- **Task item**
Copy out the lines below that hold the word "computer".

BEGIN

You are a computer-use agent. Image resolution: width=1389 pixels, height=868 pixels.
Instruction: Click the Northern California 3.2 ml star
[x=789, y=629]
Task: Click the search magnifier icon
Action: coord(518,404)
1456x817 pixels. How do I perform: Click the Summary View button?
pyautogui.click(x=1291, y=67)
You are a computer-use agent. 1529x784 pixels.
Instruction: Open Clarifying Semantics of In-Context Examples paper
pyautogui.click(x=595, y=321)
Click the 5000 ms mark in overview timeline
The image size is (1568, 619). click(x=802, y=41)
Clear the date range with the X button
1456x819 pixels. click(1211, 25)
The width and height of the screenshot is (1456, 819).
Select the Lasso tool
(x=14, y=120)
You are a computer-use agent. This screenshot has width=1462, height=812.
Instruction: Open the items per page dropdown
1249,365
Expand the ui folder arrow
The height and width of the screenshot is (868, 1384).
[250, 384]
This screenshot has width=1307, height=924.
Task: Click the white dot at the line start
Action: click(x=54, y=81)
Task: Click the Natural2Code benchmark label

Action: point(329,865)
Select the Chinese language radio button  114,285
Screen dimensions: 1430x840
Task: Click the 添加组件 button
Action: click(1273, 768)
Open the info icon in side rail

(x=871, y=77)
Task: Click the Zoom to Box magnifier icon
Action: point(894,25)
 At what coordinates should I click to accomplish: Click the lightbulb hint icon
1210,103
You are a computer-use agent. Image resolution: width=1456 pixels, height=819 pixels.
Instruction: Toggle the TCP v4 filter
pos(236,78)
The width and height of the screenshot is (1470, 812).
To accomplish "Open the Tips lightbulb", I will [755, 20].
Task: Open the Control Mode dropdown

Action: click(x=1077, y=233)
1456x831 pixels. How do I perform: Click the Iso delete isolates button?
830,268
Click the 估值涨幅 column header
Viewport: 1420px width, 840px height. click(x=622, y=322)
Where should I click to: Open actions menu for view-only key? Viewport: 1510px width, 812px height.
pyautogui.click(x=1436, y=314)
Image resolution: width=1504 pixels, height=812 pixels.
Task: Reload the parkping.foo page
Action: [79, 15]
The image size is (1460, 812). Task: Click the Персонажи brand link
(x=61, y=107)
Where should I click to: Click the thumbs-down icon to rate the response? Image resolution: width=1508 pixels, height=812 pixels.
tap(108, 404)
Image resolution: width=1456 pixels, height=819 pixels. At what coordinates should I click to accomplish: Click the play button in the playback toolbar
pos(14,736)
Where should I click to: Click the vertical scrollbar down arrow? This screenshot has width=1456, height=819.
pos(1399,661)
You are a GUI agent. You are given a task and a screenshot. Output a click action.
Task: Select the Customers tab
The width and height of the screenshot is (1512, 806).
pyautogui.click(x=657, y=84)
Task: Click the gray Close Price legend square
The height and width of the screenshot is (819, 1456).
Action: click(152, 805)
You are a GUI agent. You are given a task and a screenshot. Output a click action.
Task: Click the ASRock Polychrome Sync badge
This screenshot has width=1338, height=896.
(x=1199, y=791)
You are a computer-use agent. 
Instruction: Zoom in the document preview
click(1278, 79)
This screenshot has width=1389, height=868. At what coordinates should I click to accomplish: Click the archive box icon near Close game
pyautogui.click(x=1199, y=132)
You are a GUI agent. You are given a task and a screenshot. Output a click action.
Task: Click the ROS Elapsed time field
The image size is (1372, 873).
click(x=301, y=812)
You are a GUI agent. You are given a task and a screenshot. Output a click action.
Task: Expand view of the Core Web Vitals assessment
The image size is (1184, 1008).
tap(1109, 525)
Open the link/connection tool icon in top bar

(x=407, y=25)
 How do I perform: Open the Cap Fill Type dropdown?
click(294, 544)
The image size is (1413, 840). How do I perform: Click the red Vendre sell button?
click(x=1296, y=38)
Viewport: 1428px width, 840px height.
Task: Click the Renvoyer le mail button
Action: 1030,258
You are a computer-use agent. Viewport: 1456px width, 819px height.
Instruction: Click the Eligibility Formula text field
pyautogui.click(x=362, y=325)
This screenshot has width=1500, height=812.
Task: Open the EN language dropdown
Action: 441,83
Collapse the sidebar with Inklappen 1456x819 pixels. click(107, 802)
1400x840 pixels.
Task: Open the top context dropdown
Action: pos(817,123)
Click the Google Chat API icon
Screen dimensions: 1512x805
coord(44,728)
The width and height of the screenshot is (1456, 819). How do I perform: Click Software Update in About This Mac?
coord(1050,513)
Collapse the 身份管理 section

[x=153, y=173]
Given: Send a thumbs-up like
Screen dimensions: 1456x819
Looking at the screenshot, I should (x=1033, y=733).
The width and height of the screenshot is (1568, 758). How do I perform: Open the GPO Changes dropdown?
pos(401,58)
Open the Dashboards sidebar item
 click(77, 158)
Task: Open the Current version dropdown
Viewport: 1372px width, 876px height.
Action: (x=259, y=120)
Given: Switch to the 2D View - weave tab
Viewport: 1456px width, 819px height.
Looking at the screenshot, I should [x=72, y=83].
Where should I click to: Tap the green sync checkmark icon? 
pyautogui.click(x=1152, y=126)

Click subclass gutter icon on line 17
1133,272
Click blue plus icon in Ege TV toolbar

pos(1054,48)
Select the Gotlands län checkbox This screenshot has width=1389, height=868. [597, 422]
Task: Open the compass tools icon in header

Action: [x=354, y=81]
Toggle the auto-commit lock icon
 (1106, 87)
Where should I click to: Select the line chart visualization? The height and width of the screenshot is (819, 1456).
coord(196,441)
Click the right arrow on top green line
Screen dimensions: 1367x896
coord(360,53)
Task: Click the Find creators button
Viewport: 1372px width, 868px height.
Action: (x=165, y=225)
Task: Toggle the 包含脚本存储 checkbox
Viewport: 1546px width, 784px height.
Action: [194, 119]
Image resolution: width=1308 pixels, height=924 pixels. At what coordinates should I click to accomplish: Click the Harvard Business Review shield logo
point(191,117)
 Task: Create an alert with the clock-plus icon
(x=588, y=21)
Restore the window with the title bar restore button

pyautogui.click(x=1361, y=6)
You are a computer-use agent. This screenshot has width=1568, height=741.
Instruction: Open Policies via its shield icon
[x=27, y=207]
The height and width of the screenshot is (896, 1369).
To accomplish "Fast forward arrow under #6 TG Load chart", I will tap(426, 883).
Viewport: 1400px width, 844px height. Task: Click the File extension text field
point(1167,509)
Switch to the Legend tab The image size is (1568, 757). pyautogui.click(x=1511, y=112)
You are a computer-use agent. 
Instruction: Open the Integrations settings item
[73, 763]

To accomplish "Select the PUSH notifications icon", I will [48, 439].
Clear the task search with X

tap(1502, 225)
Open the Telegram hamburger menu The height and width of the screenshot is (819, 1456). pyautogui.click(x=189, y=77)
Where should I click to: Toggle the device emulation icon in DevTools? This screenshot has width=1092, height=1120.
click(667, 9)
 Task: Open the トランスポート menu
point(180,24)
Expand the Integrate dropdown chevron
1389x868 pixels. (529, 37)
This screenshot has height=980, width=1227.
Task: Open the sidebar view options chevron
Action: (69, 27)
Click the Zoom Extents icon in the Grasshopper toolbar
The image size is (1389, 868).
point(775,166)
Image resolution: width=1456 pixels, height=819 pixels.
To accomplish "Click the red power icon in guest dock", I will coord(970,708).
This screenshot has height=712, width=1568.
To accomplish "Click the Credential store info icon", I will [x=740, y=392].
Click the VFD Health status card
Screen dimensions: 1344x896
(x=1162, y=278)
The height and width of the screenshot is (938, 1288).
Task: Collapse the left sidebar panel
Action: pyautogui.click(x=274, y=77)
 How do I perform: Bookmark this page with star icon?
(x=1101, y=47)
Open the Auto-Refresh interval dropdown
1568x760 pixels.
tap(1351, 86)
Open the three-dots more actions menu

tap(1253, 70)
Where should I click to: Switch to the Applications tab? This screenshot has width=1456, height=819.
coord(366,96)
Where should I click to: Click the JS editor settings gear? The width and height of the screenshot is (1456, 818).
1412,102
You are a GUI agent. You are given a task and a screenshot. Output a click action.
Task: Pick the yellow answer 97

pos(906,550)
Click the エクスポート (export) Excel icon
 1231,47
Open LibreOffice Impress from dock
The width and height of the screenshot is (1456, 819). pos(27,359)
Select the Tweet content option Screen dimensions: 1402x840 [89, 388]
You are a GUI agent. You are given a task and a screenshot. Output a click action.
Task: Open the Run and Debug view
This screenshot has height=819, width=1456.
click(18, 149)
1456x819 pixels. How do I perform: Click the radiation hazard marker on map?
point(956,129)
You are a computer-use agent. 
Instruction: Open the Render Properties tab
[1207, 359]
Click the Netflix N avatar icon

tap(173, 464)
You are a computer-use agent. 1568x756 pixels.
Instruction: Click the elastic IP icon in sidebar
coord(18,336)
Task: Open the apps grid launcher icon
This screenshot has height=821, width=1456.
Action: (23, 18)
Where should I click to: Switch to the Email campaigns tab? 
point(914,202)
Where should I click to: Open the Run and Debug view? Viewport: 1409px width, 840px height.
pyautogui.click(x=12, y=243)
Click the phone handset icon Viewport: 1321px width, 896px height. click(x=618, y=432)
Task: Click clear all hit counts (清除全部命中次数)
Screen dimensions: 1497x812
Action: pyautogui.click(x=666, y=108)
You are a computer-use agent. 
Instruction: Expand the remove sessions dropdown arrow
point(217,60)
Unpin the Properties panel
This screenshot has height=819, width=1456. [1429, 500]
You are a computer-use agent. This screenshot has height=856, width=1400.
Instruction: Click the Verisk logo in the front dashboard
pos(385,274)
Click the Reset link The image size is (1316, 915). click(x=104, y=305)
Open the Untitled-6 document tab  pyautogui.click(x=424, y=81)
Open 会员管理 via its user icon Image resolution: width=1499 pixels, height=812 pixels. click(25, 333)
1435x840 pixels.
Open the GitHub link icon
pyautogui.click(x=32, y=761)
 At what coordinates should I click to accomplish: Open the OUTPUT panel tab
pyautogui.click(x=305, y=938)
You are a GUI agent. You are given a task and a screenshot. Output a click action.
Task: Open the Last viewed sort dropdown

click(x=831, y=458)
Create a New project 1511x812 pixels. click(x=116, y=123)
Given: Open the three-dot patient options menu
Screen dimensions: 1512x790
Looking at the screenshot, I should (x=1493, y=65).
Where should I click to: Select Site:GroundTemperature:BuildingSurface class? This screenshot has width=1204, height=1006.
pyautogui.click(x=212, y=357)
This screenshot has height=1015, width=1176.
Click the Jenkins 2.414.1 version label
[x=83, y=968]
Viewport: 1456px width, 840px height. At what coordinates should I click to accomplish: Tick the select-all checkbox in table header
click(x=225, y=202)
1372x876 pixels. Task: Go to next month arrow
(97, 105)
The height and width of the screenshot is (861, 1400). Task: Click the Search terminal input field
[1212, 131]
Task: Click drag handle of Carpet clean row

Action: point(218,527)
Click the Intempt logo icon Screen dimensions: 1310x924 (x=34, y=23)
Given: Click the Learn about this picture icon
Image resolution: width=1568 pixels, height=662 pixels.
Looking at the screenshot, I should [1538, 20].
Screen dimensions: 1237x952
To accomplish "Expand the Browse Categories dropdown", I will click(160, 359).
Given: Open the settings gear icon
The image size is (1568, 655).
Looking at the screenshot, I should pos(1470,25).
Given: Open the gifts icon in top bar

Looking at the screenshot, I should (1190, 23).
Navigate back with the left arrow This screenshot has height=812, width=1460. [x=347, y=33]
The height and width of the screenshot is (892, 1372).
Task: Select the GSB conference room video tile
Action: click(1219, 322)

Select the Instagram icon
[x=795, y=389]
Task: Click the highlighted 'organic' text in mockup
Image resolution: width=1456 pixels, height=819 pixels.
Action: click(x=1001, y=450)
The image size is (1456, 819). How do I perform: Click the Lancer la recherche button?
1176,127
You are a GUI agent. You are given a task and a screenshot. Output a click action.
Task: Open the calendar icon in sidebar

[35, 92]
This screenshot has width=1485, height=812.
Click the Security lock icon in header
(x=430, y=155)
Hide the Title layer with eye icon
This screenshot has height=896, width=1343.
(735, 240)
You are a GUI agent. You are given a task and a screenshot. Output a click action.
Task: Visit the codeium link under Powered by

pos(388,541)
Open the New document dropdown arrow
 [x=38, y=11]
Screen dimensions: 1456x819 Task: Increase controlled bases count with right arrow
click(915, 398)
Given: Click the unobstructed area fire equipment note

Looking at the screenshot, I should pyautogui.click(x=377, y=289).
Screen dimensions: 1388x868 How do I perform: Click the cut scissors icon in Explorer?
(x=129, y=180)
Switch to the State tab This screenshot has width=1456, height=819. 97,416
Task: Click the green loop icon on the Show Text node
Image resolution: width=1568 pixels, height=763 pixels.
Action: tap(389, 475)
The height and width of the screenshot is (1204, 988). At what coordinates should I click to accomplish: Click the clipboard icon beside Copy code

END

- **Answer box**
You are a computer-use agent. Image resolution: width=1389 pixels, height=868 pixels.
You are a computer-use agent. 1529x784 pixels.
You are a computer-use agent. This screenshot has width=1462, height=812.
You are a computer-use agent. Image resolution: width=1456 pixels, height=819 pixels.
You are a computer-use agent. 
You are a computer-use agent. Viewport: 1456px width, 819px height.
You are a computer-use agent. This screenshot has width=1568, height=741.
You are a computer-use agent. 
You are a computer-use agent. 
You are a computer-use agent. 1568x756 pixels.
You are a computer-use agent. 
You are a computer-use agent. This screenshot has height=856, width=1400.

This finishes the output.